> _Exercise goal_
Reproduce the records below exactly as they appear.

(Beginning of Data for this exercise)

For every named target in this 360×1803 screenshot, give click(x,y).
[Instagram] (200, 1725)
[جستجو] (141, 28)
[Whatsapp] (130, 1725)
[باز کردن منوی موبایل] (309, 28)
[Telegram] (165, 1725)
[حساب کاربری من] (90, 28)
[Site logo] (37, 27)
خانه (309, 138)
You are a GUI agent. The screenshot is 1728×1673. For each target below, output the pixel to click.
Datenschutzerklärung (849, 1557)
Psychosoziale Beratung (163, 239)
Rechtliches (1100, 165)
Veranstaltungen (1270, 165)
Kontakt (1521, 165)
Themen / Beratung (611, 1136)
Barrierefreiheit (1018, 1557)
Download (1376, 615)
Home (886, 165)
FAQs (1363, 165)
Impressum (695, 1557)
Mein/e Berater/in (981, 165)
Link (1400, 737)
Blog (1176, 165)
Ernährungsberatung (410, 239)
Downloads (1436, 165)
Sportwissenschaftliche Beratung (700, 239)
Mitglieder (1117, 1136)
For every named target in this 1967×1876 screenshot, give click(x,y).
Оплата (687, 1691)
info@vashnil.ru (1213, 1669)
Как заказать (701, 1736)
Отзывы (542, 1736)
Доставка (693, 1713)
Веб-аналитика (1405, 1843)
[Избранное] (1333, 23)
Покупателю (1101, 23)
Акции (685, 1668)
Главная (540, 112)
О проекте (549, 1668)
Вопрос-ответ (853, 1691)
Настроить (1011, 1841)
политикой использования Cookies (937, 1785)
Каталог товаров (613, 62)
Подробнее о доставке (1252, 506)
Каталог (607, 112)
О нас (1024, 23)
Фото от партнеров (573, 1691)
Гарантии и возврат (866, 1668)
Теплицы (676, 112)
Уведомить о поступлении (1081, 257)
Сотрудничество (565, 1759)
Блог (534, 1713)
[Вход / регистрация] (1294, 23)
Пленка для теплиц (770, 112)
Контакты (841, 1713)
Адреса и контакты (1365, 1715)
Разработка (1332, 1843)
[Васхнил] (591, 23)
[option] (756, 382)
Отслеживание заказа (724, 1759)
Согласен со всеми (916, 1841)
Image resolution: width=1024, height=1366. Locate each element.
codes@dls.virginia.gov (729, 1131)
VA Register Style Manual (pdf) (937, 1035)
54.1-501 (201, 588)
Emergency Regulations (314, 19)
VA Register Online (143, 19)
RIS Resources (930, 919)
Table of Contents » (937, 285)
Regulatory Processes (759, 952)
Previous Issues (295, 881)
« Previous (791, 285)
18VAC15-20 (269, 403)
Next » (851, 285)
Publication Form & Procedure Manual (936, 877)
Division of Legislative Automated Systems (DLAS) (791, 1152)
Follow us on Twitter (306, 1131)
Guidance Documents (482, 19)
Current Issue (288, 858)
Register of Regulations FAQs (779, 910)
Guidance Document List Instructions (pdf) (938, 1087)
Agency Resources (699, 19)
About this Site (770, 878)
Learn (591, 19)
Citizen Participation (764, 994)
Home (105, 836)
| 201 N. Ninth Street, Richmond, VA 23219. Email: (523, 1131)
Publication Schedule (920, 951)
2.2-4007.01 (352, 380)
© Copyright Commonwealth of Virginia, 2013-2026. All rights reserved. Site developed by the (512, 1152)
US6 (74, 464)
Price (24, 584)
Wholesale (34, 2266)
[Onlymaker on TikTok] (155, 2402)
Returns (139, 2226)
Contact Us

(End of Data for this exercise)

> _Task response_
For every named target in this 360×1803 screenshot, give click(x,y).
[Instagram] (200, 1725)
[جستجو] (141, 28)
[Whatsapp] (130, 1725)
[باز کردن منوی موبایل] (309, 28)
[Telegram] (165, 1725)
[حساب کاربری من] (90, 28)
[Site logo] (37, 27)
خانه (309, 138)
You are a GUI agent. The screenshot is 1728×1673. For each target below, output the pixel to click.
Datenschutzerklärung (849, 1557)
Psychosoziale Beratung (163, 239)
Rechtliches (1100, 165)
Veranstaltungen (1270, 165)
Kontakt (1521, 165)
Themen / Beratung (611, 1136)
Barrierefreiheit (1018, 1557)
Download (1376, 615)
Home (886, 165)
FAQs (1363, 165)
Impressum (695, 1557)
Mein/e Berater/in (981, 165)
Link (1400, 737)
Blog (1176, 165)
Ernährungsberatung (410, 239)
Downloads (1436, 165)
Sportwissenschaftliche Beratung (700, 239)
Mitglieder (1117, 1136)
For every named target in this 1967×1876 screenshot, give click(x,y).
Оплата (687, 1691)
info@vashnil.ru (1213, 1669)
Как заказать (701, 1736)
Отзывы (542, 1736)
Доставка (693, 1713)
Веб-аналитика (1405, 1843)
[Избранное] (1333, 23)
Покупателю (1101, 23)
Акции (685, 1668)
Главная (540, 112)
О проекте (549, 1668)
Вопрос-ответ (853, 1691)
Настроить (1011, 1841)
политикой использования Cookies (937, 1785)
Каталог товаров (613, 62)
Подробнее о доставке (1252, 506)
Каталог (607, 112)
О нас (1024, 23)
Фото от партнеров (573, 1691)
Гарантии и возврат (866, 1668)
Теплицы (676, 112)
Уведомить о поступлении (1081, 257)
Сотрудничество (565, 1759)
Блог (534, 1713)
[Вход / регистрация] (1294, 23)
Пленка для теплиц (770, 112)
Контакты (841, 1713)
Адреса и контакты (1365, 1715)
Разработка (1332, 1843)
[Васхнил] (591, 23)
[option] (756, 382)
Отслеживание заказа (724, 1759)
Согласен со всеми (916, 1841)
Image resolution: width=1024, height=1366. Locate each element.
codes@dls.virginia.gov (729, 1131)
VA Register Style Manual (pdf) (937, 1035)
54.1-501 (201, 588)
Emergency Regulations (314, 19)
VA Register Online (143, 19)
RIS Resources (930, 919)
Table of Contents » (937, 285)
Regulatory Processes (759, 952)
Previous Issues (295, 881)
« Previous (791, 285)
18VAC15-20 (269, 403)
Next » (851, 285)
Publication Form & Procedure Manual (936, 877)
Division of Legislative Automated Systems (DLAS) (791, 1152)
Follow us on Twitter (306, 1131)
Guidance Documents (482, 19)
Current Issue (288, 858)
Register of Regulations FAQs (779, 910)
Guidance Document List Instructions (pdf) (938, 1087)
Agency Resources (699, 19)
About this Site (770, 878)
Learn (591, 19)
Citizen Participation (764, 994)
Home (105, 836)
| 201 N. Ninth Street, Richmond, VA 23219. Email: (523, 1131)
Publication Schedule (920, 951)
2.2-4007.01 (352, 380)
© Copyright Commonwealth of Virginia, 2013-2026. All rights reserved. Site developed by the (512, 1152)
US6 (74, 464)
Price (24, 584)
Wholesale (34, 2266)
[Onlymaker on TikTok] (155, 2402)
Returns (139, 2226)
Contact Us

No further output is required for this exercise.